> Selected extract
^^^^^^^^^^^^^^^^

Written by Linda M. V. Martel
Hawai'i Institute of Geophysics and Planetology

Asteroids and comets have something in common, which is the release of constituent materials into space. This has not always been common knowledge. In fact, just 25 years ago a comet-like tail on an asteroid was unknown. Not until all-sky survey telescopes (such as Pan-STARRS, Catalina Sky Survey, ATLAS) and the high-resolution Hubble Space Telescope provided opportunities to discover and document the exquisite details of the temporary dust tails have we known that asteroids can actively shed mass.

An international team, using an array of data from ground-based telescopes and Hubble Space Telescope, has documented the stunning effects of a disintegrating main belt asteroid. Jan Kleyna (Institute for Astronomy, University of Hawai‘i) and colleagues from the US, Germany, Taiwan, UK, Italy, India, and The Netherlands observed asteroid (6478) Gault and two dust tails, which they attribute to two separate releases of dust from the rapidly-rotating, 4–10-kilometer-long asteroid. This detailed study and others, and new close-up observations of dust activity at asteroid Bennu by NASA's OSIRIS-REx mission offer insights not only into the ways dust is ejected, but also into asteroid evolution.


What is an Active Asteroid?

The class of small Solar System bodies known as active asteroids is a fairly new construct arising from the wealth of data provided by all-sky survey telescopes, the NASA/ESA Hubble Space Telescope, and robotic spacecraft missions to asteroids. In the book Asteroids IV published in 2015, authors David Jewitt (UCLA), Henry Hsieh (Academia Sinica, now with the Planetary Science Institute), and Jessica Agarwal (Max Planck Institute for Solar System Research) define an active asteroid as "ejecting dust, producing transient, comet-like comae and tails." Active asteroids have typical orbits for asteroids—mainly within the main asteroid belt. The first description of a comet-like tail on a body orbiting in the main asteroid belt, named 133P/Elst-Pizarro, came in 1996 from data from the European Southern Observatory (see the report in the International Astronomical Union Circular). In 2006 after the discovery of two more such objects in the outer main belt, Hsieh and Jewitt identified this new population of bodies by initially calling them "main-belt comets." But active asteroids need not be icy. Today researchers refer to a subset of active asteroids as main-belt comets specifically when they determine the recurring activity is due to sublimation of near-surface ice. We'll discuss more about the variety of processes potentially driving the activity of active asteroids in the next section.

^^^^^^^^^^^^^^^^

[Stored data entries]
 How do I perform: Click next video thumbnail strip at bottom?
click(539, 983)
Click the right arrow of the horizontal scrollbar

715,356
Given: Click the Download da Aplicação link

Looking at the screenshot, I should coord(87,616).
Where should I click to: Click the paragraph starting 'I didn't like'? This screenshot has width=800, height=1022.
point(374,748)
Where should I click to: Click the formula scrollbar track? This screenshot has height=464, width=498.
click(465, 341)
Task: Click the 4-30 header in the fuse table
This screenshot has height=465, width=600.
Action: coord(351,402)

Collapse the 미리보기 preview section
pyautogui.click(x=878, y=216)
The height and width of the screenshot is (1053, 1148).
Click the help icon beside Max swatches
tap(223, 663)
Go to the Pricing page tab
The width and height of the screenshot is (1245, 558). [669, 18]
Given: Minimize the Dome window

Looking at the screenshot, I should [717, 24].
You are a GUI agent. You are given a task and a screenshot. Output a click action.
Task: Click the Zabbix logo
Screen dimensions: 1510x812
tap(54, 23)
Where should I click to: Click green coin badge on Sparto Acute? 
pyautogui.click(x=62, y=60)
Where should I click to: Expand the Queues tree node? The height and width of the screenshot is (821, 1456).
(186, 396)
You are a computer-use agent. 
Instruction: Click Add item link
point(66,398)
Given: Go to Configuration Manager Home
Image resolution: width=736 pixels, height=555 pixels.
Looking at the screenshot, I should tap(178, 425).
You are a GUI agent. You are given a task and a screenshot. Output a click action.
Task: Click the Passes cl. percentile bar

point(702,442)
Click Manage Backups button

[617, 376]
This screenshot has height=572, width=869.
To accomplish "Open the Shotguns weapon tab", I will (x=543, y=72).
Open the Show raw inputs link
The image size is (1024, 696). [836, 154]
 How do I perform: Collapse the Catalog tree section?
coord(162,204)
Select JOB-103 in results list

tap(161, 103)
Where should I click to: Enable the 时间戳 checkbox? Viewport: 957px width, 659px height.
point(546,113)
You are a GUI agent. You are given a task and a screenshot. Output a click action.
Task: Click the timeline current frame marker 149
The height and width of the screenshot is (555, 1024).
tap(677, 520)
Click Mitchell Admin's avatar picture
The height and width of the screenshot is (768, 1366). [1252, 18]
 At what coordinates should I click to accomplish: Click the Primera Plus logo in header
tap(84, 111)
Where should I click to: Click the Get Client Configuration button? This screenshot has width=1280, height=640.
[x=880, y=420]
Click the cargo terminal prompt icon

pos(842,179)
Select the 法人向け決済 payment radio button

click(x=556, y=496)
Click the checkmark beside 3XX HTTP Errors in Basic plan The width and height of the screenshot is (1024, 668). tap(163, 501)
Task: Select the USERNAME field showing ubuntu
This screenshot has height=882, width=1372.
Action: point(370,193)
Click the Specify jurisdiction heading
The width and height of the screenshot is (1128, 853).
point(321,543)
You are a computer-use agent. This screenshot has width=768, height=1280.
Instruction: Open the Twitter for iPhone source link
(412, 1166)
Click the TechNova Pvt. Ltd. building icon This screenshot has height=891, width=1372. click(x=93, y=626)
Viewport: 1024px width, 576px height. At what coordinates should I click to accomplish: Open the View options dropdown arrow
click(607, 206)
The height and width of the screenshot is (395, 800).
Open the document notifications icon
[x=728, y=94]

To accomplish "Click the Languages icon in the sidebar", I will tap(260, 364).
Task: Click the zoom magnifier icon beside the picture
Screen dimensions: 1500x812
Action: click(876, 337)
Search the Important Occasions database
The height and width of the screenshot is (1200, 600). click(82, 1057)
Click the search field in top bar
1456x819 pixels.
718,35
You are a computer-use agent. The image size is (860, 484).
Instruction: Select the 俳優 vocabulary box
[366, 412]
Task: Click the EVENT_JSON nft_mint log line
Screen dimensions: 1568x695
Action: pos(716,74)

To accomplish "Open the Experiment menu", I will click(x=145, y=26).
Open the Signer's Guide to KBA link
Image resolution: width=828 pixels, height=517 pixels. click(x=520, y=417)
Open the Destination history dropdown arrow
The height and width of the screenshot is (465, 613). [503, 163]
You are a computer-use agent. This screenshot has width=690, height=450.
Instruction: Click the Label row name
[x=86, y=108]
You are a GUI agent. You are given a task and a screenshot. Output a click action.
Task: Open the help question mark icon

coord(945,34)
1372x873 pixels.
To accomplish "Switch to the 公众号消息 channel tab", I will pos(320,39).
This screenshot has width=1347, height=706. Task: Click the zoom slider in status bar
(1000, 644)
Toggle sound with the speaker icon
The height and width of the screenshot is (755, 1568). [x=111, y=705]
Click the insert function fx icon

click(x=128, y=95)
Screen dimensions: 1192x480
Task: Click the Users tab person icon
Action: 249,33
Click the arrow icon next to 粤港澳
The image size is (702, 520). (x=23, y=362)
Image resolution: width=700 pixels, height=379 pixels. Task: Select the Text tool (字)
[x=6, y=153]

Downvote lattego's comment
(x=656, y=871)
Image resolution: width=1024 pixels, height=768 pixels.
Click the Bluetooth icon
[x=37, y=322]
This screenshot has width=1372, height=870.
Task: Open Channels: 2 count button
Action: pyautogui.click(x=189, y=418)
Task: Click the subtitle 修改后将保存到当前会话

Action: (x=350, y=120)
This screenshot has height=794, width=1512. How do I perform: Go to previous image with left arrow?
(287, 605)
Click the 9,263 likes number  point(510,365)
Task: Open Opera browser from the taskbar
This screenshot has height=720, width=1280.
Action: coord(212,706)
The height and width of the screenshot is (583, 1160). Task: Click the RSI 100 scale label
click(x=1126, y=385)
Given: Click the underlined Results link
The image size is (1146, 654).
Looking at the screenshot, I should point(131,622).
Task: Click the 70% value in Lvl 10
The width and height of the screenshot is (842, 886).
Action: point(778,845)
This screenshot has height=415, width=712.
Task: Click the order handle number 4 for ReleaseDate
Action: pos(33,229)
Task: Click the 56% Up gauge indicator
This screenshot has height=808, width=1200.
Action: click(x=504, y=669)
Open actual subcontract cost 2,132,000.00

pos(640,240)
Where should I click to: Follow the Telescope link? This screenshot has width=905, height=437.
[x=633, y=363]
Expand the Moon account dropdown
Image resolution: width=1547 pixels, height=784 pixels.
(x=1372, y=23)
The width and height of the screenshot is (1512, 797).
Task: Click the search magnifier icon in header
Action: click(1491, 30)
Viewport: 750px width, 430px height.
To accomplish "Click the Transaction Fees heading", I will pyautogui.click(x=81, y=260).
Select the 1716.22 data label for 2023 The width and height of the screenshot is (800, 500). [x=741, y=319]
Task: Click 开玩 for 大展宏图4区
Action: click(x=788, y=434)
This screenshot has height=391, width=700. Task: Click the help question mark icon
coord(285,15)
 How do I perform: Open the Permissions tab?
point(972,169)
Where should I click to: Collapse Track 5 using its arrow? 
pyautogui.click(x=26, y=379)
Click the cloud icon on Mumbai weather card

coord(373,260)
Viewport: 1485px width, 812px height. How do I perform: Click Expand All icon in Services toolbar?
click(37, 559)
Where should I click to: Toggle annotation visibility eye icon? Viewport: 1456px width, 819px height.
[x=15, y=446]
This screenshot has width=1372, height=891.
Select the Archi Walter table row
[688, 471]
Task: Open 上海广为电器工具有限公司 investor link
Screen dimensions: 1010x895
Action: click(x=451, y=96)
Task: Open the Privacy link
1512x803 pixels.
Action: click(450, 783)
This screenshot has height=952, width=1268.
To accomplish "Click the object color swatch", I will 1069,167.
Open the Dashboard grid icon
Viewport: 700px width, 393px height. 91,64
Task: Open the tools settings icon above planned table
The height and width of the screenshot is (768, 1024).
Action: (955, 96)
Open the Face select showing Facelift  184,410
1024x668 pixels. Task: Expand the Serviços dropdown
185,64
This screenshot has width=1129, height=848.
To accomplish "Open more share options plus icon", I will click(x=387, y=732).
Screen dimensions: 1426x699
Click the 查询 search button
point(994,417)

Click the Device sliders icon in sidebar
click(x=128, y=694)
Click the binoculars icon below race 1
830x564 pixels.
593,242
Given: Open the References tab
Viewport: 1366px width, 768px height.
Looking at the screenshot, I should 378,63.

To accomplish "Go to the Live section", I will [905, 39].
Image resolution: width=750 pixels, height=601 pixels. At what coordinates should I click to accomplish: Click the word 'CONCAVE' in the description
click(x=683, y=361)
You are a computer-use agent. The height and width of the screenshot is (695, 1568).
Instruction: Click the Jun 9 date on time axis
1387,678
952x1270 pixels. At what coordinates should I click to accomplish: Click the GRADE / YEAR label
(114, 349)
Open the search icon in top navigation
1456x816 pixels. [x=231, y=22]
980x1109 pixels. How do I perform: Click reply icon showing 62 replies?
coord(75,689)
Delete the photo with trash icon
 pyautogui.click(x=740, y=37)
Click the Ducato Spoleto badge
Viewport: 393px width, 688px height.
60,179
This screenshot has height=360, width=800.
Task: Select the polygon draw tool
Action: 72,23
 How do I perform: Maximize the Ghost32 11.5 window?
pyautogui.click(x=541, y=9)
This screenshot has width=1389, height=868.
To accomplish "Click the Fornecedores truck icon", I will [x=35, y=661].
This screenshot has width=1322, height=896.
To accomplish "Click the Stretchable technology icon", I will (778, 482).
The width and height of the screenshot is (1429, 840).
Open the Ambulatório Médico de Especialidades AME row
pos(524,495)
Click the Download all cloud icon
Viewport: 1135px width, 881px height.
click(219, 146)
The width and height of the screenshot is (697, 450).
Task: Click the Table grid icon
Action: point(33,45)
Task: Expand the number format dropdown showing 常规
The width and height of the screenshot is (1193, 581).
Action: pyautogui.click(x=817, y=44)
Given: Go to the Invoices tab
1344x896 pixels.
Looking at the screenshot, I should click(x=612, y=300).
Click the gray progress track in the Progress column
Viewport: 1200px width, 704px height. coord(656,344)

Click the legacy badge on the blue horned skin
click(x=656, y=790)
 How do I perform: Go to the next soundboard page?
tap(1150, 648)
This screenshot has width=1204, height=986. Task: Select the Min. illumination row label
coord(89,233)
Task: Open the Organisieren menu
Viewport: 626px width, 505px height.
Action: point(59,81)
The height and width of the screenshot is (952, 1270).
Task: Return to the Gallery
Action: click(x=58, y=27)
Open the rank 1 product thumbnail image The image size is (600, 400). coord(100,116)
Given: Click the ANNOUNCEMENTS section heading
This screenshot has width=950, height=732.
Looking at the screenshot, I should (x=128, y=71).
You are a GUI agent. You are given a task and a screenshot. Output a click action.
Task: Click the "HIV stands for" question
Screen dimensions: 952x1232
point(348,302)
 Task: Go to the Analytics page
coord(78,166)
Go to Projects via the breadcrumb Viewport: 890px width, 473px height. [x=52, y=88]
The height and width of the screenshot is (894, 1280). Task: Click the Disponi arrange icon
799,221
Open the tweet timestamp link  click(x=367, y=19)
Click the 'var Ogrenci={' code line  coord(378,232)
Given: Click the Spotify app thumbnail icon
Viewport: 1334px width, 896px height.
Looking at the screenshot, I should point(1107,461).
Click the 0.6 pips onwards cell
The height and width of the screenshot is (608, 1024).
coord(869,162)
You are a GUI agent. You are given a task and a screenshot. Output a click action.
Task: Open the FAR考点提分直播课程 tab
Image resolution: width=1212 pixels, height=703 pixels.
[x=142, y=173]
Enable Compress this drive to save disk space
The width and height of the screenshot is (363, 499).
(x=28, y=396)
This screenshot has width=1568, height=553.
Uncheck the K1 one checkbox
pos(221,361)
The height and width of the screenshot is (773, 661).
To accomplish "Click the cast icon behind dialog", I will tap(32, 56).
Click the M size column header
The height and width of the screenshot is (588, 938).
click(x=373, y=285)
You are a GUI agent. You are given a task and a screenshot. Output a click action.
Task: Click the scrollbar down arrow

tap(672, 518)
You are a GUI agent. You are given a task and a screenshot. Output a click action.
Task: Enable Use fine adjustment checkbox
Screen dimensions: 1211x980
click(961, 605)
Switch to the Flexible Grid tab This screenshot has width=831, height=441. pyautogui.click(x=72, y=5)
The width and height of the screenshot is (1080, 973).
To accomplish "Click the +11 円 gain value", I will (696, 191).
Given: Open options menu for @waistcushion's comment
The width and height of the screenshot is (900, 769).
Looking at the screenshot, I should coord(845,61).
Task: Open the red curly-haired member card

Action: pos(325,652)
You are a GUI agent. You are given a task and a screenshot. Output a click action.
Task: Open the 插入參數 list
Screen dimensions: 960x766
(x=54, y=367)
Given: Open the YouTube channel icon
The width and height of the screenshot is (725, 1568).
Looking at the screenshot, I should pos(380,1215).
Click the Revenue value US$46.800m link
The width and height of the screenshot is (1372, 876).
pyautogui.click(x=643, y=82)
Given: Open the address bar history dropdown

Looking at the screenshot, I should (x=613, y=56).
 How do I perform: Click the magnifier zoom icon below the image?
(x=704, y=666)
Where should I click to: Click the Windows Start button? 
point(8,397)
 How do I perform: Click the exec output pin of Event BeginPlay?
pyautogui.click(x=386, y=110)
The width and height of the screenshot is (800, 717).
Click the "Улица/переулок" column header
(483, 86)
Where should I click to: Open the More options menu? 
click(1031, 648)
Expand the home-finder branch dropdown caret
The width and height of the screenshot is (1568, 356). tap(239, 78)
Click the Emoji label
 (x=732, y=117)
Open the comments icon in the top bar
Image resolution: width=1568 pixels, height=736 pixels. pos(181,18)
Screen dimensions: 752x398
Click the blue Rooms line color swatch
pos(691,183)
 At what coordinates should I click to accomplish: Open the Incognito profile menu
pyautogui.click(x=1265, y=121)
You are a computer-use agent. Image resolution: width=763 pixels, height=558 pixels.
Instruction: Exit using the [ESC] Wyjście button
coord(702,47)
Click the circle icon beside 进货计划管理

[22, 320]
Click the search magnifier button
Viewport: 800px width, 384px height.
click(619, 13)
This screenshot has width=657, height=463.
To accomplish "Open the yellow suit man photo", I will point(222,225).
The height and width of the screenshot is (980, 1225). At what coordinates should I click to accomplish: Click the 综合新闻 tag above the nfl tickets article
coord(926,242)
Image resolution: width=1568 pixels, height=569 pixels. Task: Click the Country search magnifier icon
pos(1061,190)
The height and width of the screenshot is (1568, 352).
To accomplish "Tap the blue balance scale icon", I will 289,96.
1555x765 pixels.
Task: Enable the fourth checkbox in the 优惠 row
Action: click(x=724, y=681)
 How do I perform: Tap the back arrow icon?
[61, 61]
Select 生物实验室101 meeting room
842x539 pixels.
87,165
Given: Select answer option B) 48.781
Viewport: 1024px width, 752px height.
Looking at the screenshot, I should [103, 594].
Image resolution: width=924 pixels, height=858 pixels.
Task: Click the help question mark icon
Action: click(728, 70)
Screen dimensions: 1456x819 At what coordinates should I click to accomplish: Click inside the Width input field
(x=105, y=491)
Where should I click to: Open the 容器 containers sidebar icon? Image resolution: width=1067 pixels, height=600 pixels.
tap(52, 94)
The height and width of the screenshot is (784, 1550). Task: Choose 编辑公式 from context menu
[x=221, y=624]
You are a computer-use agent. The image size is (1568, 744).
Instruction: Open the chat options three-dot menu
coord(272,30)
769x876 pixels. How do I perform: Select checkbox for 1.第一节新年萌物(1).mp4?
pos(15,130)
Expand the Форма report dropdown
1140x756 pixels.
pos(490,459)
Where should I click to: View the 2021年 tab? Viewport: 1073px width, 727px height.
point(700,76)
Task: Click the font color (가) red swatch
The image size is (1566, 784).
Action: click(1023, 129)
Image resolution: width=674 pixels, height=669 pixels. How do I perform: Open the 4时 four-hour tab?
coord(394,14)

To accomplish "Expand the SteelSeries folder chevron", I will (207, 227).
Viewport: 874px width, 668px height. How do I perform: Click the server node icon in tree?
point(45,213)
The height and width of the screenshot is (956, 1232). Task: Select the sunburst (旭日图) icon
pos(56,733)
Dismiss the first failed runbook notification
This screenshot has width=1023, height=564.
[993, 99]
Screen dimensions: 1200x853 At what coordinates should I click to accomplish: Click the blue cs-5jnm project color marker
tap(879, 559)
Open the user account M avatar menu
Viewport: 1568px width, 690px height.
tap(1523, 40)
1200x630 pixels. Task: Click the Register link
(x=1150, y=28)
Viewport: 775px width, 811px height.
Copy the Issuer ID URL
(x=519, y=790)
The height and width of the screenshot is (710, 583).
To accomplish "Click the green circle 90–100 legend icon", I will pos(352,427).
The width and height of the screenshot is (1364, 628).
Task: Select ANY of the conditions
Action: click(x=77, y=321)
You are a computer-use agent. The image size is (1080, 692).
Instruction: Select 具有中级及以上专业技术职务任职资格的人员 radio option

^^^^^^^^^^^^^^^^

> Tasks for this exercise
1. Translate this sentence from the article on active asteroids into Spanish: "This has not always been common knowledge."
2. In the article on active asteroids, in what year did the first description of a comet-like tail on 133P/Elst-Pizarro appear?
3. Carry on the article on active asteroids past its last sentence with one more paragraph.

> Results for each task
1. Esto no siempre ha sido de conocimiento común.

2. It appeared in 1996.

3.
Whatever the cause of the dust release, whether or not a tail is observed depends on many factors, including particle size, brightness, telescope observing conditions, instrument-measurement sensitivity, or having a spacecraft in the right place at the right time. The number of known active asteroids described in the 2015 book Asteroids IV was 18, with researchers predicting that many more existed. As of mid-2019, the number of observed active asteroids is already around 30, with the Hawai‘i-based Panoramic Survey Telescope and Rapid Response System (Pan-STARRS) leading the number of new discoveries. By observing the asteroids and their debris tails (before they fade away), astronomers and cosmochemists gather data about composition (e.g. volatiles) and the nature of the destructive or disruptive activity, which can help explain what causes the activity.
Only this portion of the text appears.